Section 7.2 Effect of Termination. In the event of the termination and abandonment of this Agreement pursuant to Section 7.1, written notice thereof shall forthwith be given to the other party or parties in accordance with Section 9.4, specifying the provision hereof pursuant to which such termination is made, and this Agreement shall forthwith become void and have no effect, without any liability on the part of any of the Seller Parties or their Affiliates or Parent or Parent’s Affiliates or their respective directors, officers, employees or stockholders, other than the provisions of this Section 7.2 and Section 7.3; provided, however, that nothing contained in this Section 7.2 shall relieve any party from liability for any willful and material breach of this Agreement.
Section 7.3 Fees and Expenses. Except as specifically provided in this Section 7.3, all costs and expenses incurred in connection with this Agreement, the Merger, and the other transactions contemplated by this Agreement shall be paid by the party incurring such expenses, regardless of whether the Merger or any other transaction contemplated by this Agreement is consummated.
Section 7.4 Amendment. This Agreement may be amended at any time before or after Parent Stockholder Approval by an instrument in writing signed by all of the parties hereto; provided that, in addition to any other approval required by law, in the case of Parent, this Agreement may only be amended following approval of such amendment by the Special Committee; provided, further that after Parent Stockholder Approval, no amendment shall be made that by law requires further approval by the stockholders of Parent without the further approval of such stockholders.

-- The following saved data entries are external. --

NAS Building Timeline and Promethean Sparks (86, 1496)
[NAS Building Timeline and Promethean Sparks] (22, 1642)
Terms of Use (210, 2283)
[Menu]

Section 7.5 Waiver. At any time prior to the Effective Time, any party hereto may (i) extend the time for the performance of any of the obligations or other acts of the other party, (ii) waive any inaccuracies in the representations and warranties of the other party contained herein or in any document, certificate or writing delivered pursuant hereto, or (iii) waive compliance by the other party with any of the agreements or conditions contained herein; provided, however, that Parent may only grant such extension or waiver if it first obtains the written approval of the Special Committee. Any agreement on the part of any party or parties hereto to any such extension or waiver shall be valid only if set forth in an instrument in writing signed on behalf of such party or parties. The failure of any party hereto to assert any of its rights hereunder shall not constitute a waiver of such rights.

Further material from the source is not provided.